Con Miklos N. Varga, Spazio 92, Milano 1992
Nel giro di sei-sette anni, Paolo Scirpa ha elaborato una “strategia dell’attenzione” incentrata su tre filoni: la città, colta a volo aereo e ridotta a essenziale planimetria di percorsi intrecciati; l’oggetto moltiplicato nell’accumulo di contenitori a perdere secondo la logica della società dei consumi; le ricerche di semiologia ottica, programmate seguendo la combinatoria strutturale delle forme primarie, realizzate in contenitori con luci al neon. Parallelamente egli ha tradotto queste ricerche in una serie di opere grafiche, dai “collages” polimaterici alla stampa (serigrafia, litografia, xilografia).

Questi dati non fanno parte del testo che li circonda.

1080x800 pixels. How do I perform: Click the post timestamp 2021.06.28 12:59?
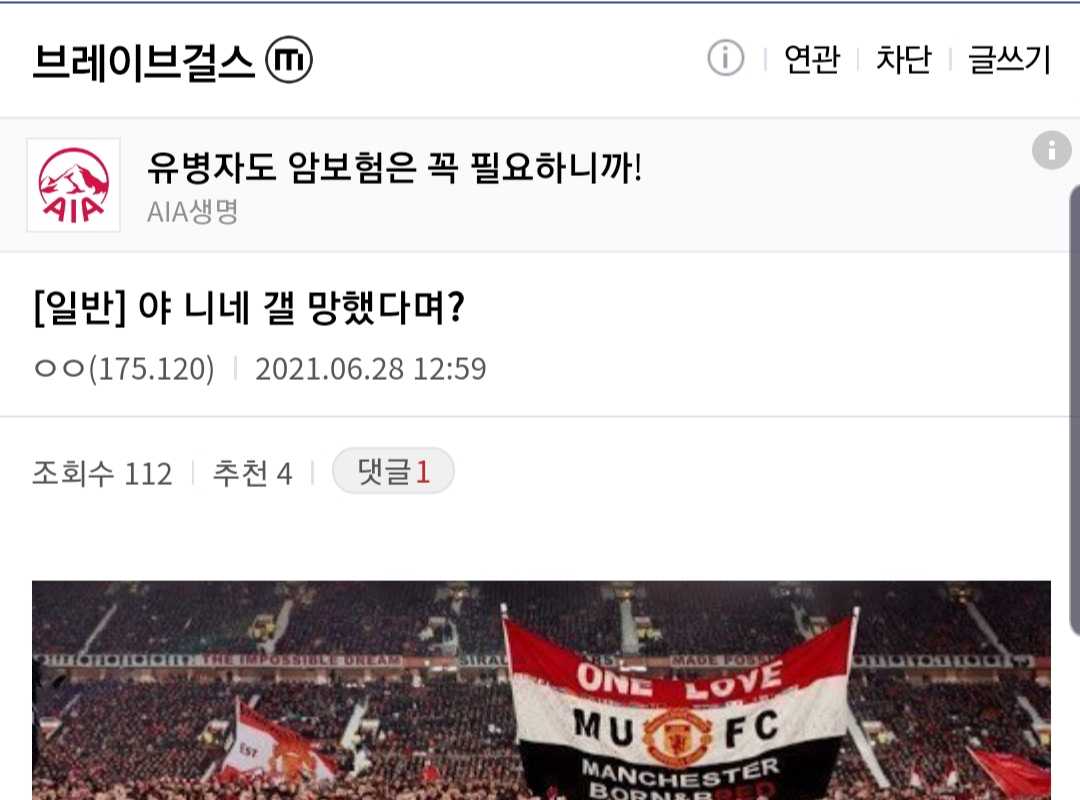coord(371,369)
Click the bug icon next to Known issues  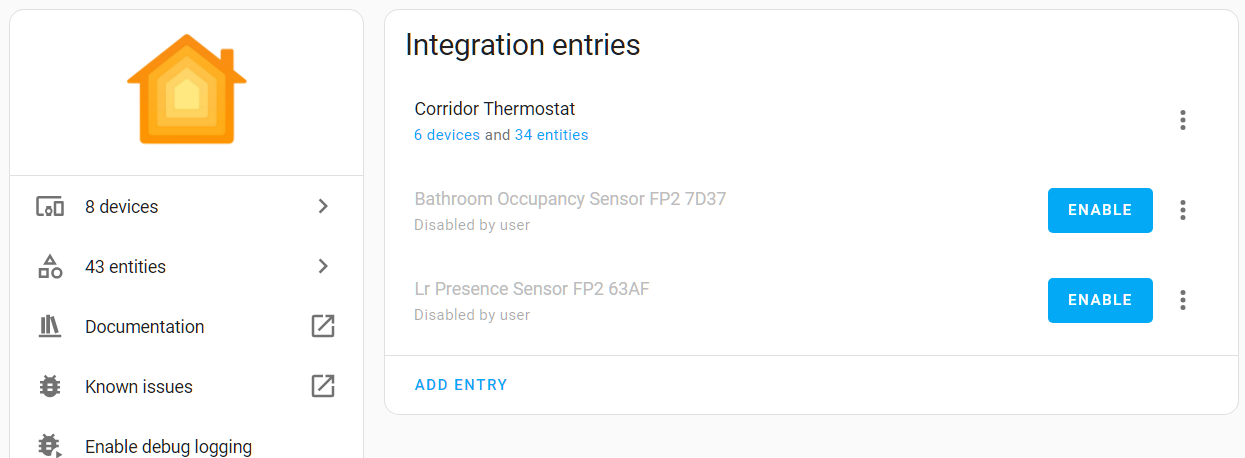pos(50,387)
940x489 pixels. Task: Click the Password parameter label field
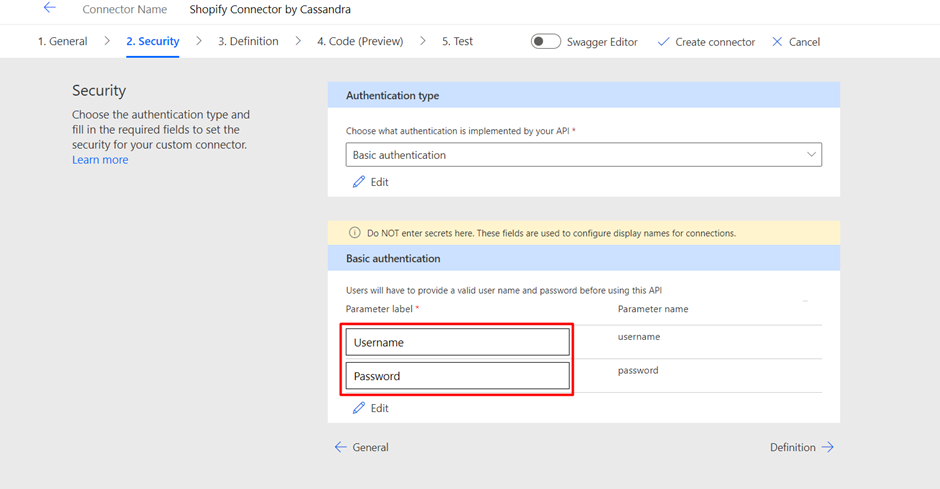pos(457,376)
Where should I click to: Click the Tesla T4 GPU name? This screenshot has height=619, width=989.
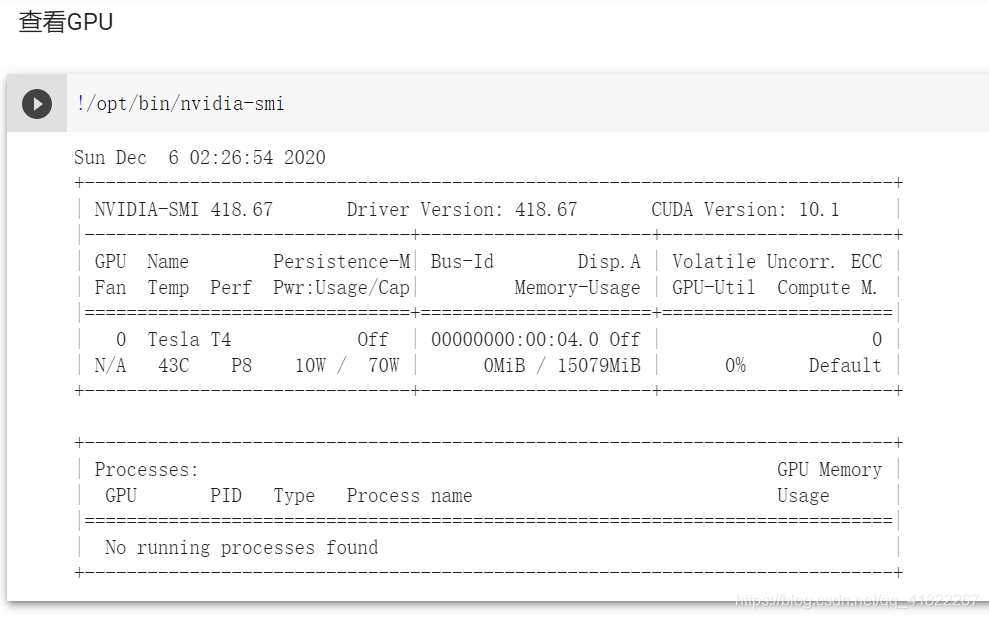tap(189, 340)
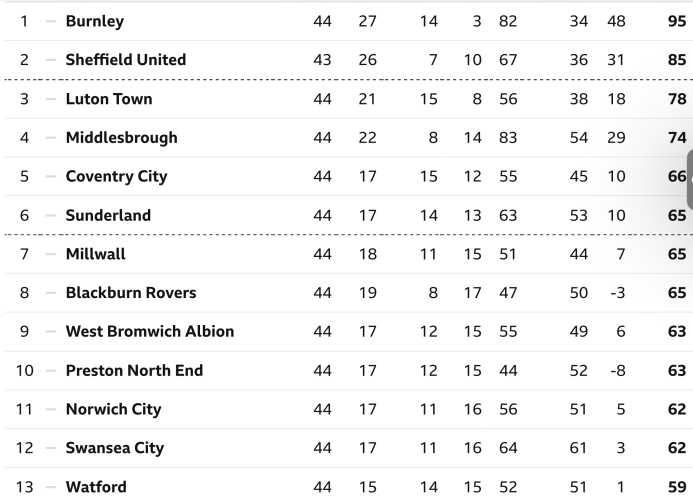Open West Bromwich Albion link
The width and height of the screenshot is (693, 500).
pyautogui.click(x=149, y=332)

La tesi “sociologica” di Scirpa, riguarda, passando dalle planimetrie cittadine al “processo di ricerca” attinente agli oggetti di consumo, l’ingombro alienante e tautologicamente irreversibile delle sovrastrutture che interferiscono nella realtà del vivere, mutuando prospettive e orientamenti a livello di incidenza “macrostrutturale”. Di qui l’oggetto prende connotazioni “altre”, ossessive, al punto di configurarsi alla nostra attenzione quale “macro-oggetto” dotato di autosufficienza comunicativa.

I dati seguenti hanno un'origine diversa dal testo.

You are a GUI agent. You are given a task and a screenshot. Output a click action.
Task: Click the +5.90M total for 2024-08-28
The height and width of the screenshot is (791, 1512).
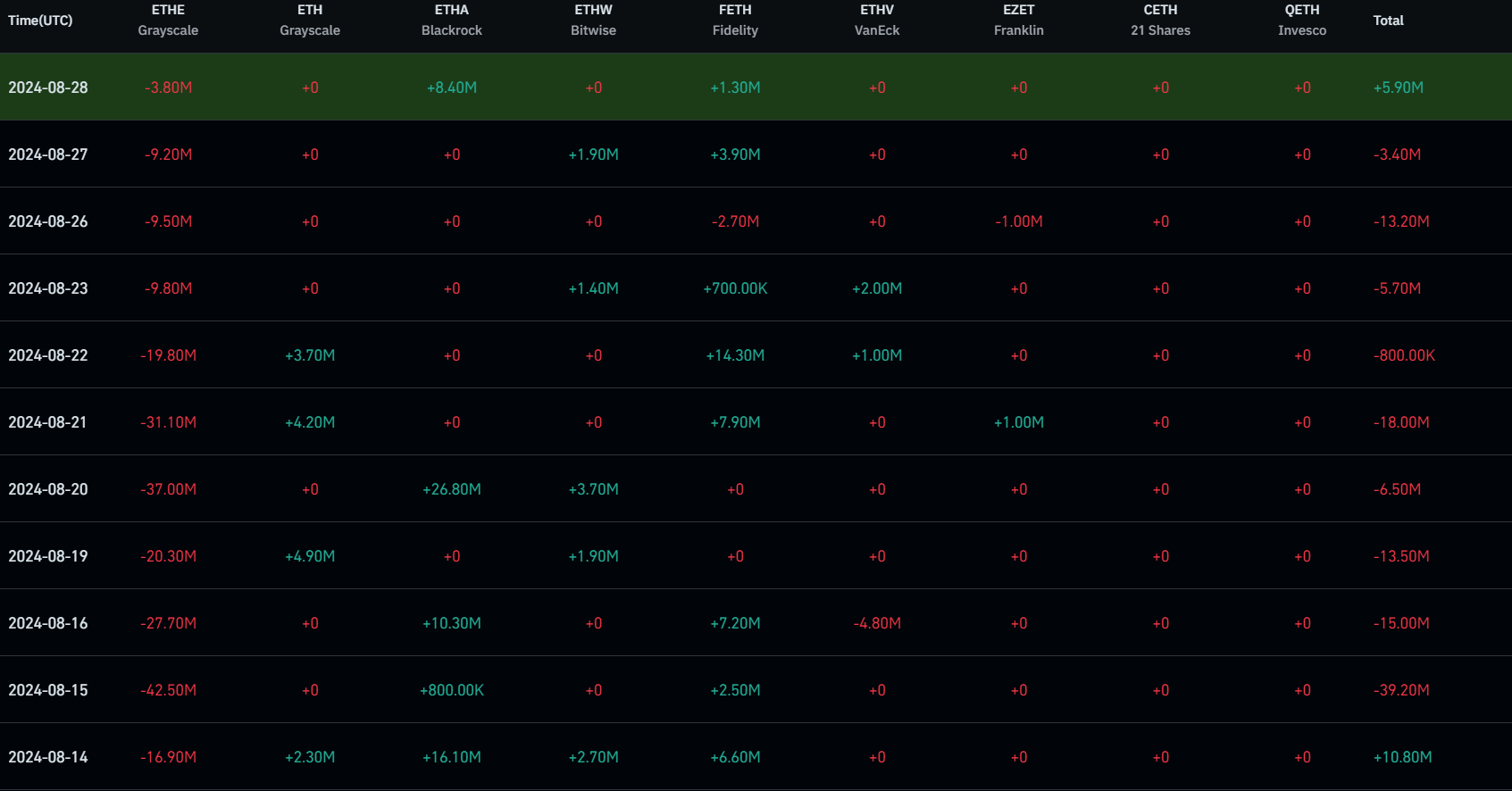(x=1398, y=87)

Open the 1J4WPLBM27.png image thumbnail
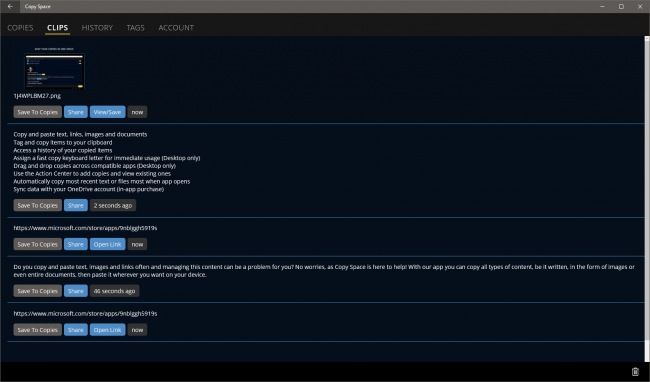pos(54,68)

Ora se esiste una retorica dell’oggetto, intrinseca alla prassi consumistica, ciò risiede nell’appropriazione feticistica del suo “valore” d’uso, in quanto merce scambievole dalla domanda all’offerta o viceversa. Ma il quadro non sarebbe completo se non venisse attribuita all’oggetto-feticcio un’altra proprietà: quella di rappresentare se stesso, assumendo un “ruolo semantico” contestuale alla retorica della comunicazione massiva.

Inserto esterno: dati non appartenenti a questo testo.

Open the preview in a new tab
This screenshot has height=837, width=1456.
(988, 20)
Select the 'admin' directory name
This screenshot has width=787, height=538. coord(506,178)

Sulla scorta di dati tecnologici e consumistici, Scirpa ha decontestualizzato l’oggetto-feticcio dall’area referenziale cui appartiene al fine di appropriarsene liberamente (anche ironicamente, attraverso la promozione a “macro-oggetto”) nell’ambito di un nuovo assetto strutturale (nel contenitore illuminato che moltiplica la specularità del contenuto). Così assistiamo alla messa in scena di oggetti risemantizzati: il movimentismo interno richiama al Futurismo (linee-forza simmetriche), mentre l’assemblaggio aggancia l’enfasi mercificatoria della Pop Art e del Nouveau Réalisme alla programmaticità delle ricerche cinetico-visuali. Però bisogna aggiungere che Scirpa non vuole affatto “ricuperare” per innovare; semmai il suo “programma iconografico” consiste nel fare esperienza per capire, individuando nell’accumulazione degli oggetti il senso di un’operazione alternativa, cioè di rifondazione metaforica degli elementi strutturali , come il ciclo “Semiologia ottica” (1975-76) evidenzia costruttivamente nel segno-luce che viene esemplificandosi nell’alternanza geometrica delle forme (cerchio, quadrato, rombo) e dei colori fondamentali (rosso, azzurro, giallo). Ed è appunto nella trascrizione grafica di questa “semiologia ottica” che Scirpa, come ha fatto nei cicli precedenti, consegue sullo spazio-superficie del foglio le varianti ottico-percettive della sua recente “Dialettica d’una idea”.